EXERCISE DESCRIPTION – Copy the records below exactly as they stand. Leave out the pictures.

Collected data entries
+ + +

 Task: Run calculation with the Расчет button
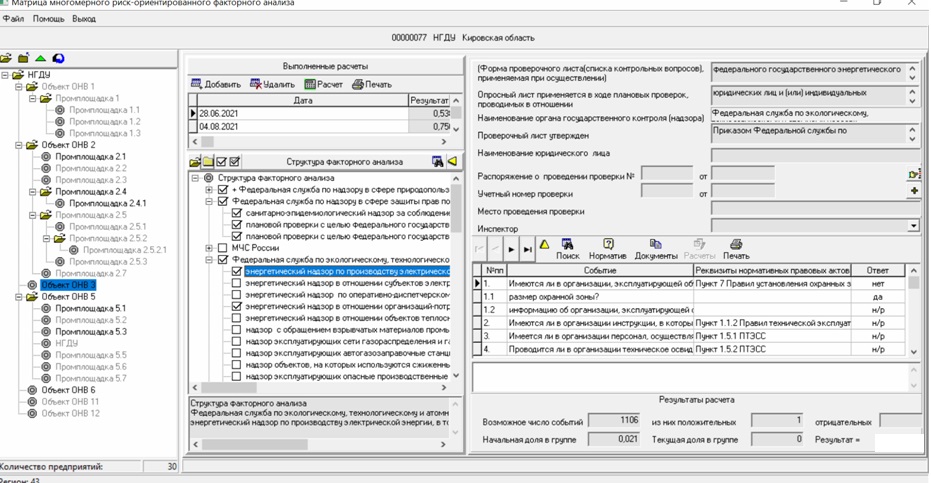coord(323,85)
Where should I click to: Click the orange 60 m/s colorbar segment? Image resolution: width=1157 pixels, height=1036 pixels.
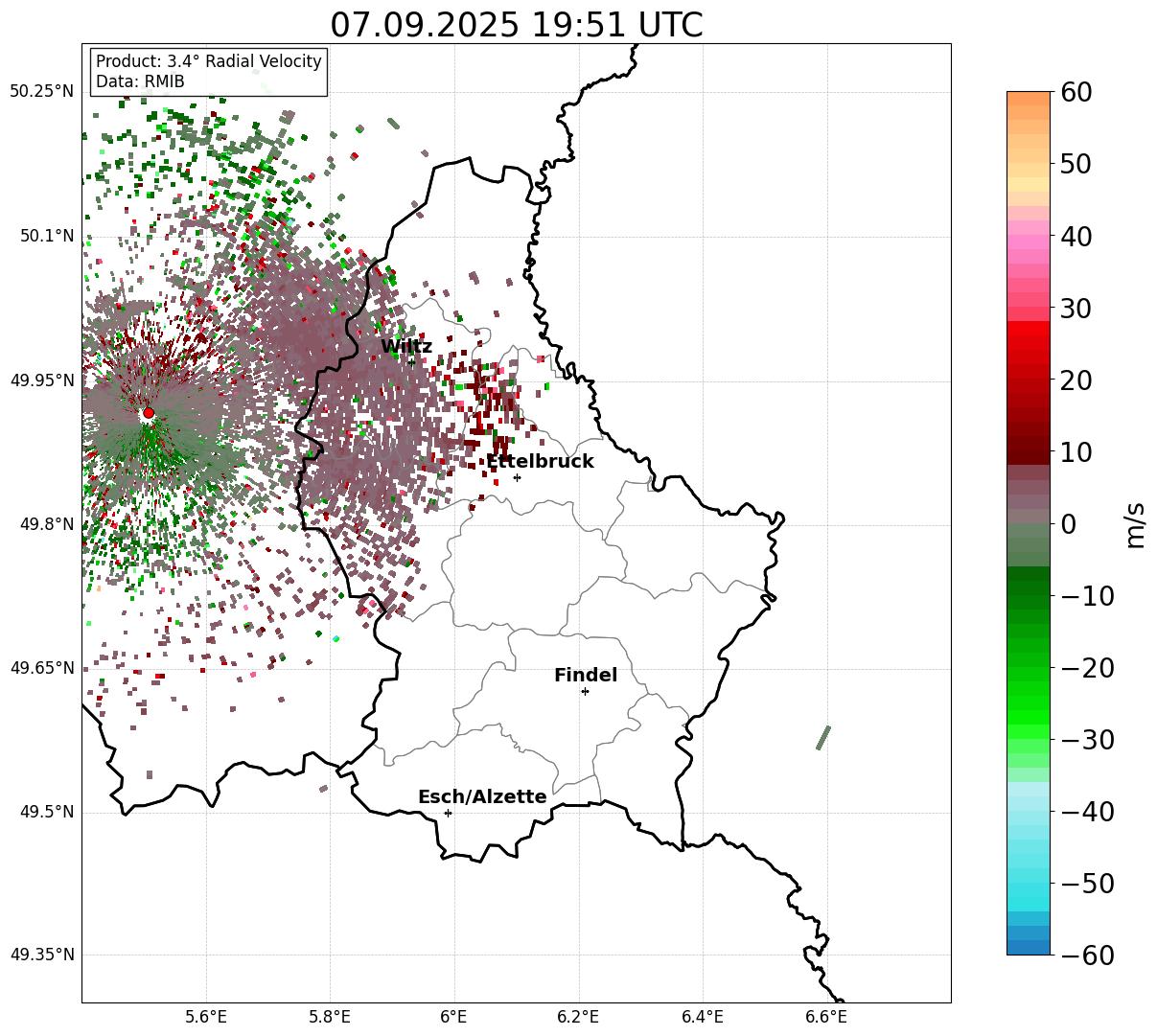[x=1029, y=99]
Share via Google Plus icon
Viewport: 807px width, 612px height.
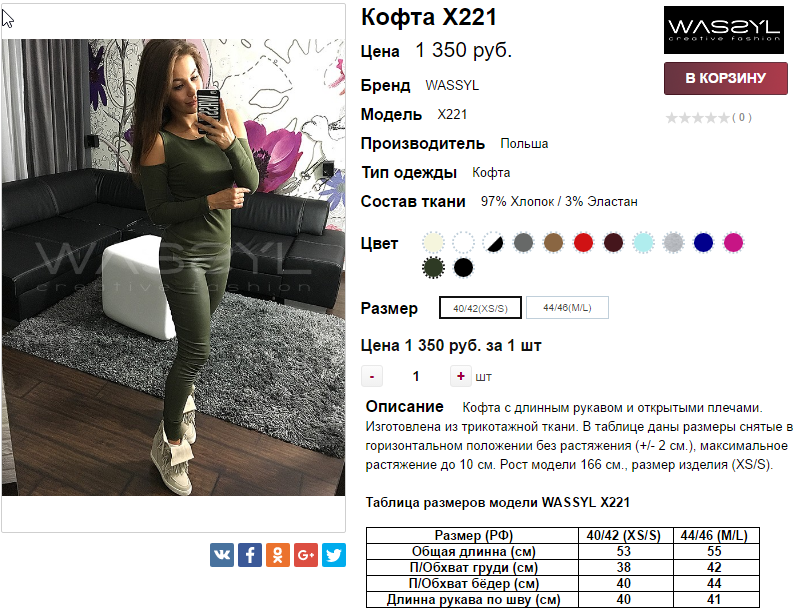(306, 555)
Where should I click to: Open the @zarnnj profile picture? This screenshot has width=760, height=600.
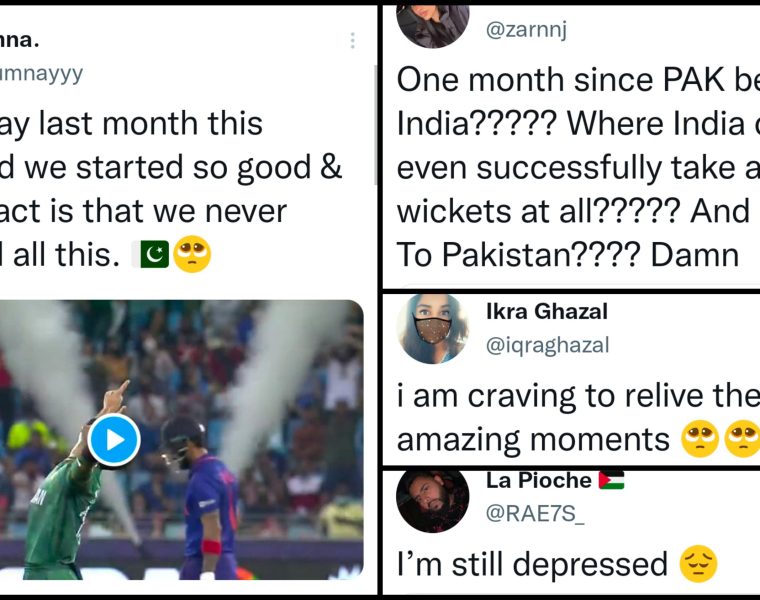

+ + +

THE COMPLETED TASK –
 Task: Run calculation with the Расчет button
coord(323,85)
Where should I click to: Click the orange 60 m/s colorbar segment? Image resolution: width=1157 pixels, height=1036 pixels.
[x=1029, y=99]
Share via Google Plus icon
Viewport: 807px width, 612px height.
(306, 555)
Where should I click to: Open the @zarnnj profile picture? This screenshot has width=760, height=600.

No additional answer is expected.